De la parole aux actes

Selon lui, plusieurs employeurs, notamment en raison des réflexions sur l’organisation du travail entraînées par la pandémie, commencent à prendre la situation très au sérieux et font des démarches pour se doter d’une politique d’EDI. « On en est à passer de la parole aux actes et d’être vraiment concrets dans la volonté de s’ouvrir », précise M. Hamel.

Le vice-président du CPQ estime que, dans cette démarche, il est essentiel de se doter d’abord d’une politique d’EDI pour s’assurer que l’entreprise a une ouverture en ce qui a trait à l’équité, la diversité et l’inclusion à tous ses niveaux. « C’est à toutes les strates de l’entreprise, du poste d’entrée jusqu’à la haute direction, qu’on doit prendre cette prise de conscience-là qu’une entreprise diversifiée est plus performante, plus ouverte », explique-t-il.

Des pratiques payantes

Denis Hamel affirme que les entreprises ont de nombreux bénéfices à se doter d’une politique d’EDI et à engager des gens issus de la diversité. « Je pense que c’est McKinsey, une grande firme de relations publiques aux États-Unis, qui a évalué que lorsque les entreprises sont diversifiées, elles ont un rendement en bourse de 35 % supérieur à la moyenne. Deloitte aussi, je pense que c’est en 2019, disaient que s’il y a des pratiques d’embauche, de promotion et de gestion inclusives et diversifiées, les rendements financiers sont de 30 % supérieurs. »

La présence de personnes issues de l’immigration peut aussi favoriser les chances de s’ouvrir à l’international, puisque celles-ci possèdent une connaissance de la culture et du marché d’autres pays où l’entreprise pourrait se développer. M. Hamel assure que la diversité aide également les petites entreprises à croître et à être plus performantes. « En 2021, pour une organisation, si elle n’a pas de programme d’EDI, elle se condamne à faire du surplace », croit-il.

Besoin d’appuis

Les grandes entreprises, qui ont des conseillers en ressources humaines (RH), voire parfois même des consultants spécialisés en EDI, sont souvent déjà beaucoup plus avancées dans l’implantation de ces pratiques de gestions inclusives. Le défi est généralement plus grand pour les petites entreprises, qui n’ont pas de département de RH.

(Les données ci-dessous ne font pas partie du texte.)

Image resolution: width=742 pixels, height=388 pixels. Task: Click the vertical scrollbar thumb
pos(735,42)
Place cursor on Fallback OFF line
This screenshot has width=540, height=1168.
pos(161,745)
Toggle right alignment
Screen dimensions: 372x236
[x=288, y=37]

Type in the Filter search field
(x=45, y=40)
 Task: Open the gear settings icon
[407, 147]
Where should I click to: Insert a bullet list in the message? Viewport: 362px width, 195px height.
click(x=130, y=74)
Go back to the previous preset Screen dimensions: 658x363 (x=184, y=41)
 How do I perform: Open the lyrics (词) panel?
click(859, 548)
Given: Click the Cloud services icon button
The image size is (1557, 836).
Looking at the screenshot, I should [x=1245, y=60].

« Quand vient le temps de faire du recrutement, il faut faire appel à des spécialistes, justement pour éviter les biais inconscients. Il ne faut pas avoir de biais dans nos questions, qu’on soit en mesure d’apprécier les expériences qui ne sont pas québécoises, etc. […] Un appui financier pour aller chercher des consultants qui permettent d’avoir plus de diversité en entreprise serait vraiment un beau coup de pouce pour elles », souligne Denis Hamel.

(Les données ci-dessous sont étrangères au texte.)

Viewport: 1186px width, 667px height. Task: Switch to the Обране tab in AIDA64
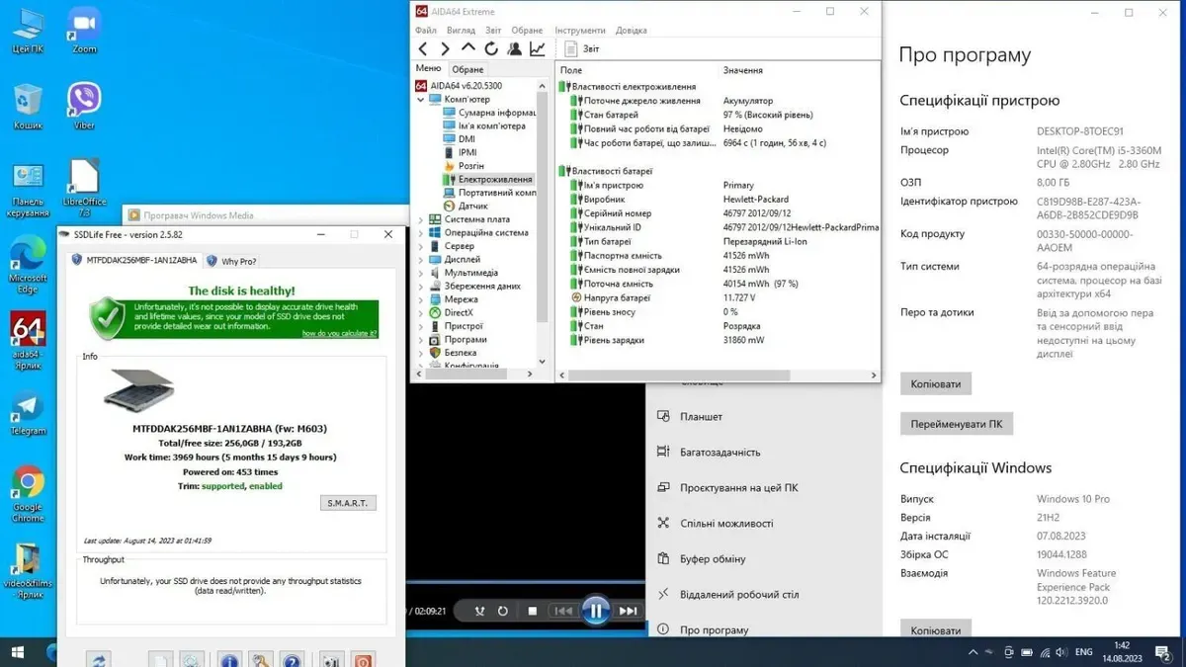[x=467, y=69]
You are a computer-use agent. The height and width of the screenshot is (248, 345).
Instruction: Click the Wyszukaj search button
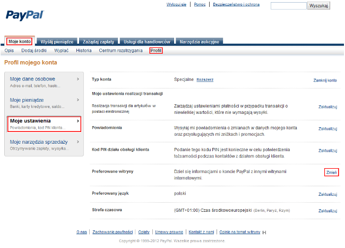pos(319,5)
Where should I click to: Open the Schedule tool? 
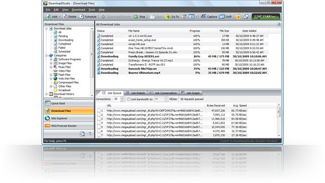point(88,17)
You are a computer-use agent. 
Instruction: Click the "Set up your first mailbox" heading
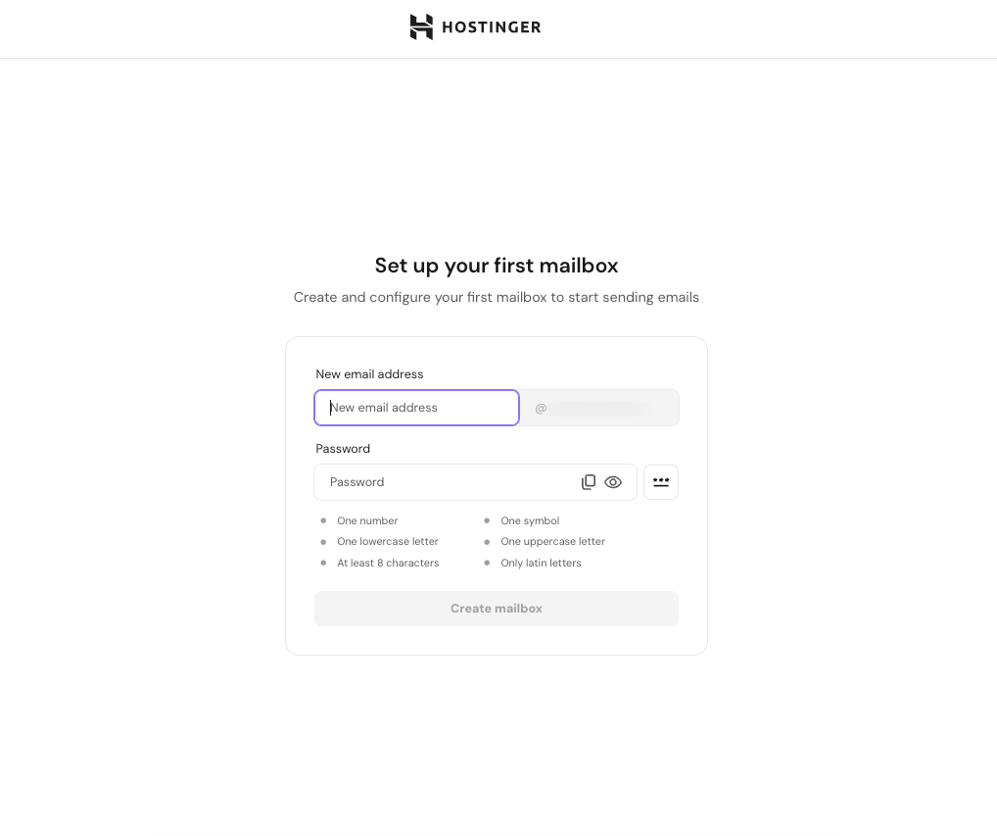click(x=497, y=266)
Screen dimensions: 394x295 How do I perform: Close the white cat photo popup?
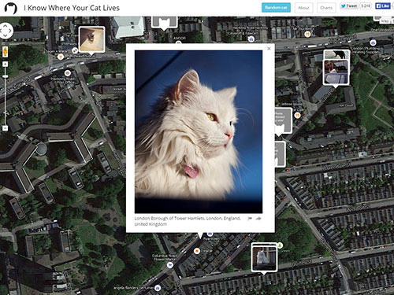(x=269, y=49)
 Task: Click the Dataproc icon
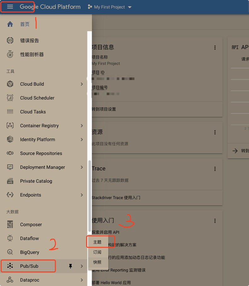coord(10,280)
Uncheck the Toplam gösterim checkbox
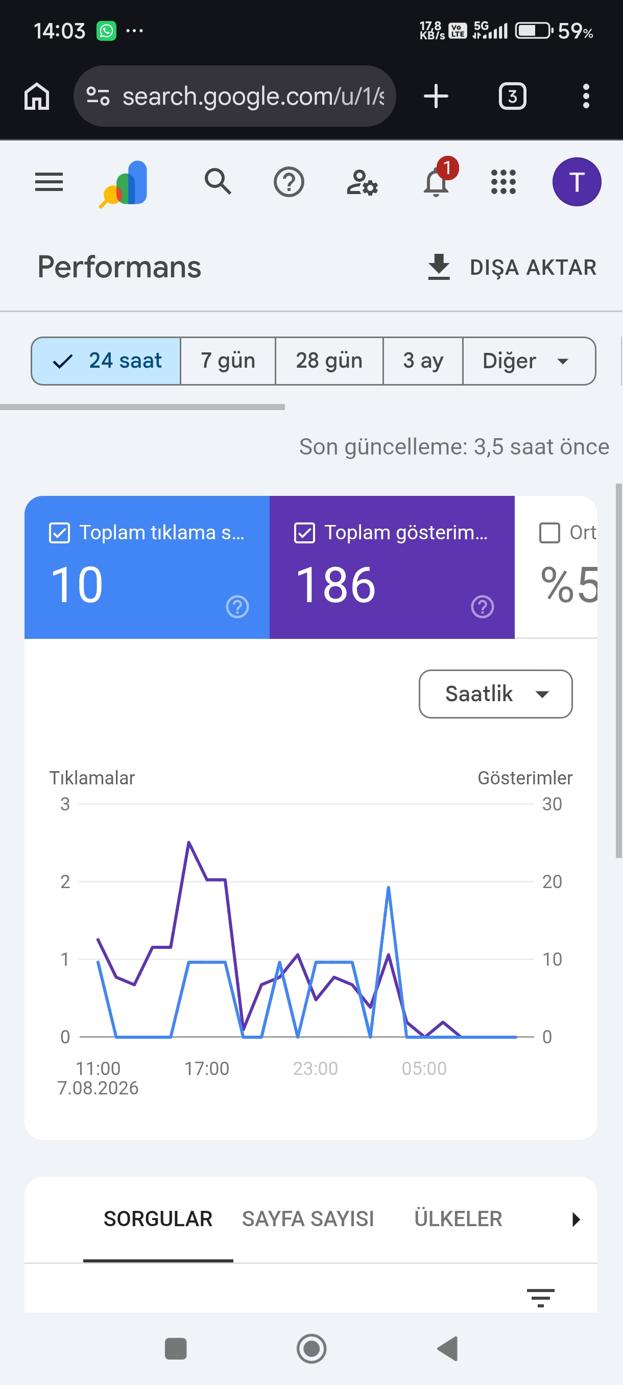The image size is (623, 1385). (304, 533)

Le vice-président du CPQ ajoute qu’il existe de nombreux programmes gouvernementaux pour aider les entreprises dans l’embauche d’employés en situation de handicap, autochtones ou issus de l’immigration, mais qu’ils sont morcelés et fonctionnent en silos. « Il y a une multitude de programmes qui sont sous-utilisés, pour des raisons de connaissance et administratives. Il faudrait un guichet unique, au lieu d’aller cogner à trois ou quatre ministères, faire le tour des bureaux d’Emploi-Québec », note-t-il, souhaitant également une simplification administrative pour les programmes d’aide financière à l’embauche.

#EnsembleInc

Pendant la pandémie, 33 entreprises et organisations, dont le CPQ, ont lancé un mouvement afin de se mettre en action pour faire avancer les choses en équité, diversité et inclusion au Québec. Les signataires ont annoncé leurs engagements en la matière afin d’inciter d’autres entreprises à faire de même. « En prenant part à #EnsembleInc, nous reconnaissons faire partie de la solution pour un avenir misant sur l’équité et la diversité dans le milieu des affaires, et sommes d’avis que le temps des promesses et des discours doit faire place aux actions », peut-on lire sur le site Web du mouvement.

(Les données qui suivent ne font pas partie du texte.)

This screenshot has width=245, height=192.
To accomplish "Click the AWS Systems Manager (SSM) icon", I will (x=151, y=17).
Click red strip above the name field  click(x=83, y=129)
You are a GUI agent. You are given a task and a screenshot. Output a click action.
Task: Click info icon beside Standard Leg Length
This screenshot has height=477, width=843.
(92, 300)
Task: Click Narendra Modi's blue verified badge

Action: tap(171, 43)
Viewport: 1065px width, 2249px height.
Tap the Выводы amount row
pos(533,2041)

En plus des engagements pris par chaque organisme et entreprise signataire, #EnsembleInc propose une boîte à outils regroupant différents OBNL et initiatives pouvant aider les organisations dans leurs démarches en EDI. « Un des objectifs de ce mouvement-là, c’est aussi de dire qu’il n’est pas question de favoriser juste les personnes handicapées, juste les autochtones, juste les femmes, juste les immigrants. C’est un tout », mentionne Denis Hamel.